*SUPPLIED DATA*.
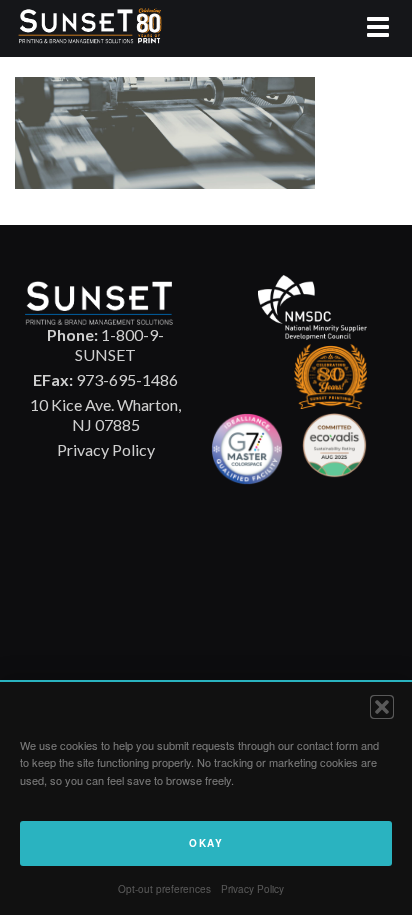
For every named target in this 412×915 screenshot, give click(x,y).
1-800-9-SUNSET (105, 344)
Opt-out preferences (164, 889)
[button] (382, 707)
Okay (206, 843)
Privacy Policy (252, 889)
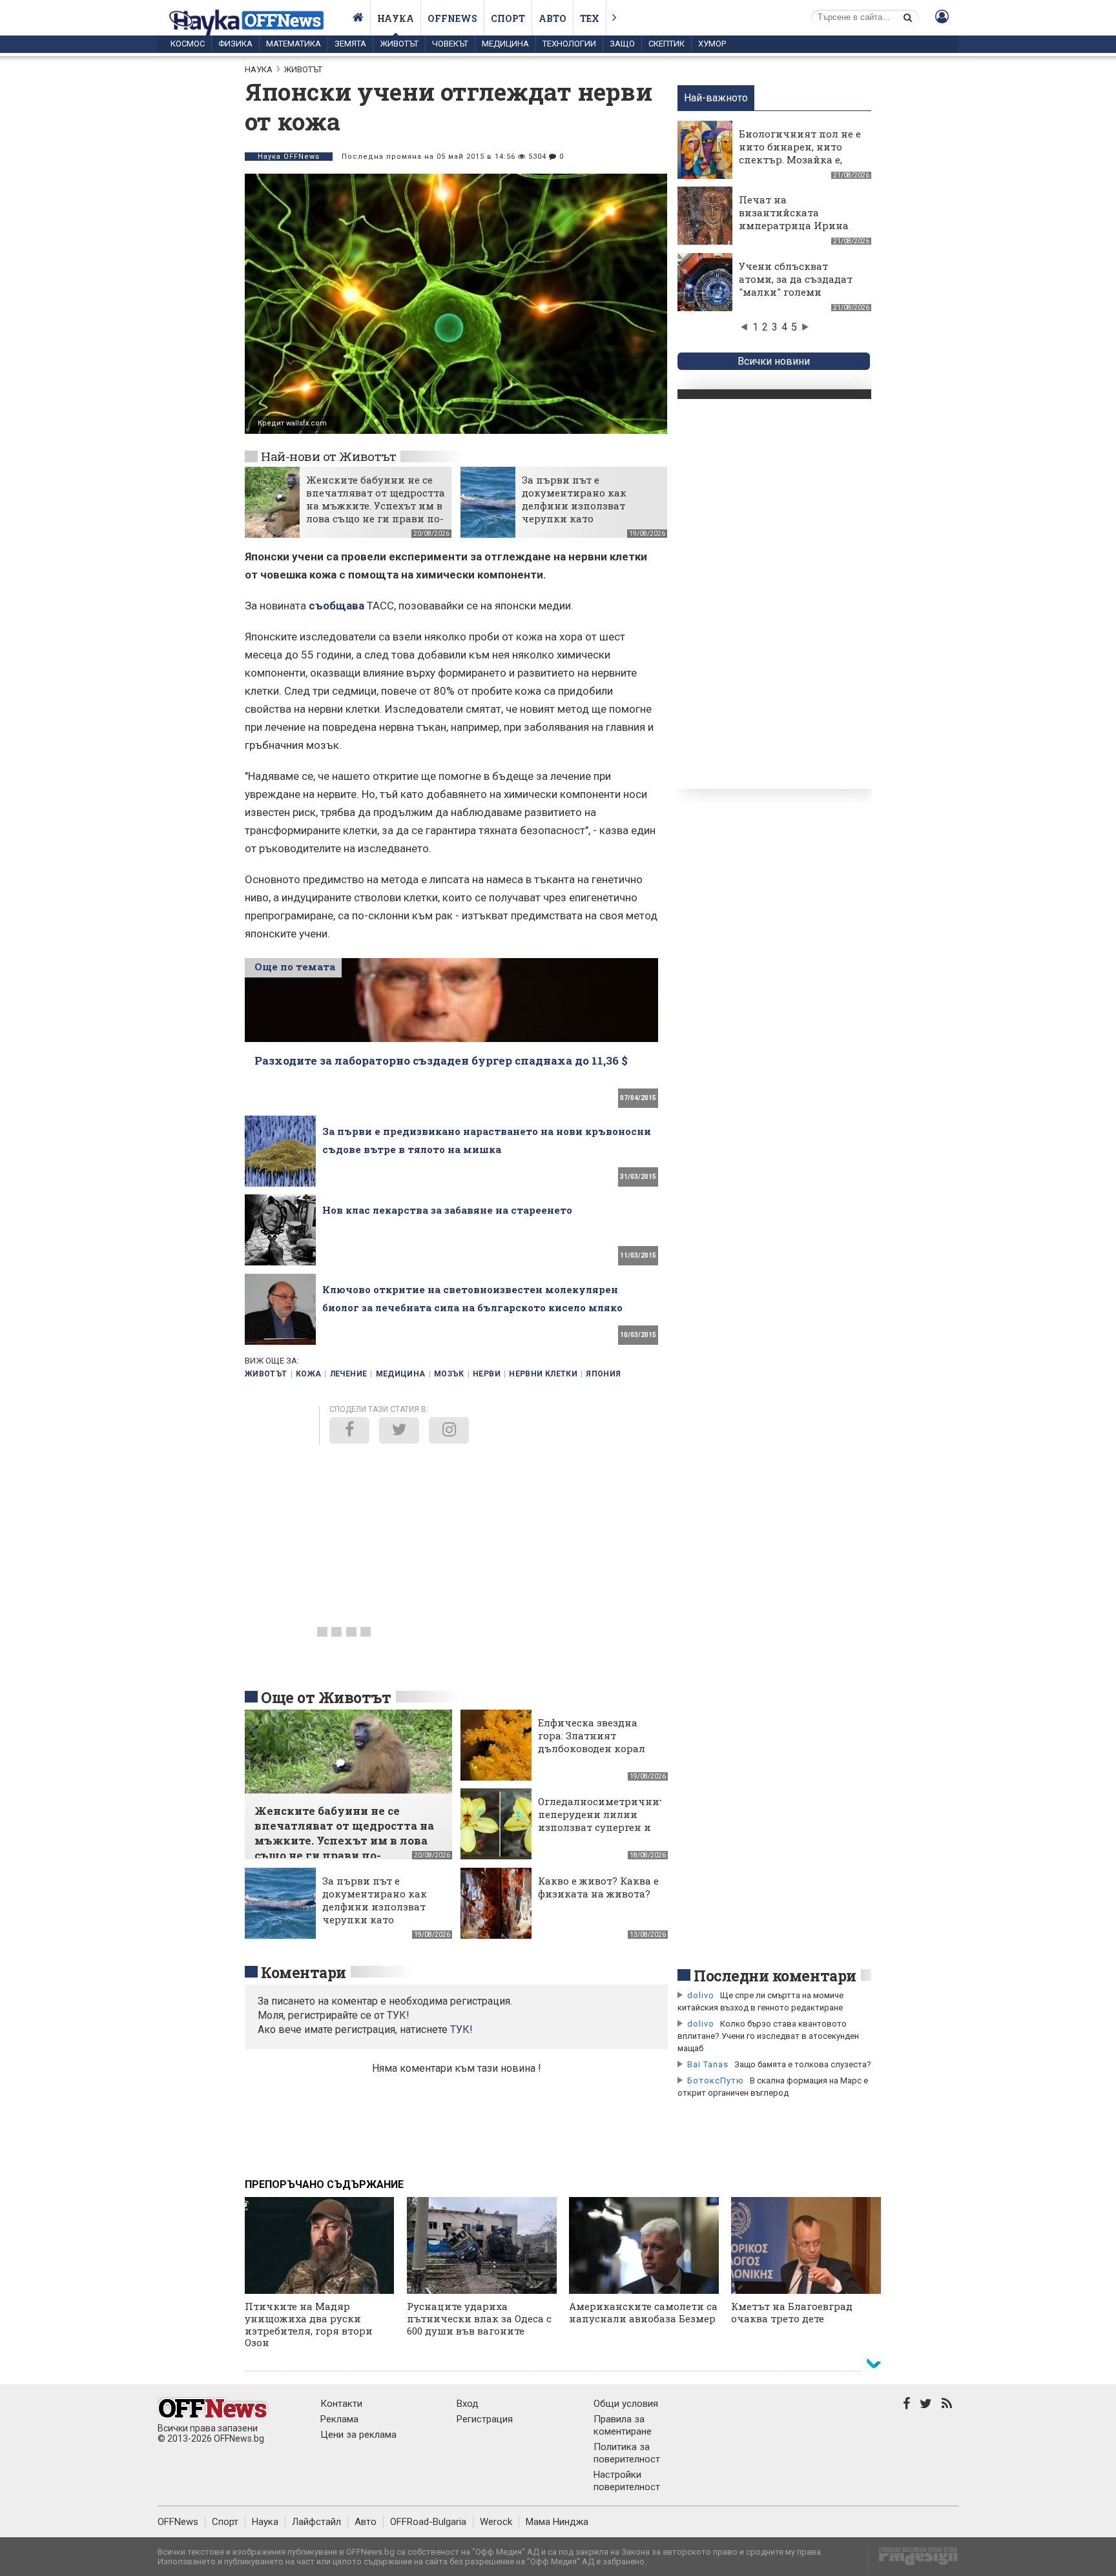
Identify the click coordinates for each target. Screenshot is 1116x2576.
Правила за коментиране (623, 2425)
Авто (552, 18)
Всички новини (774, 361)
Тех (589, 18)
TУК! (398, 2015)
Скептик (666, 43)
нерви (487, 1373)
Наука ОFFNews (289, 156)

*EXERCISE GOAL*.
In the answer, include exactly the lines from the one containing "Privacy Policy (252, 889)" through the end of the records above and no pictures at all.

*ANSWER SPACE*.
Privacy Policy (252, 889)
Identify the click coordinates for each target. Screenshot is 1116x2576.
Правила за коментиране (623, 2425)
Авто (552, 18)
Всички новини (774, 361)
Тех (589, 18)
TУК! (398, 2015)
Скептик (666, 43)
нерви (487, 1373)
Наука ОFFNews (289, 156)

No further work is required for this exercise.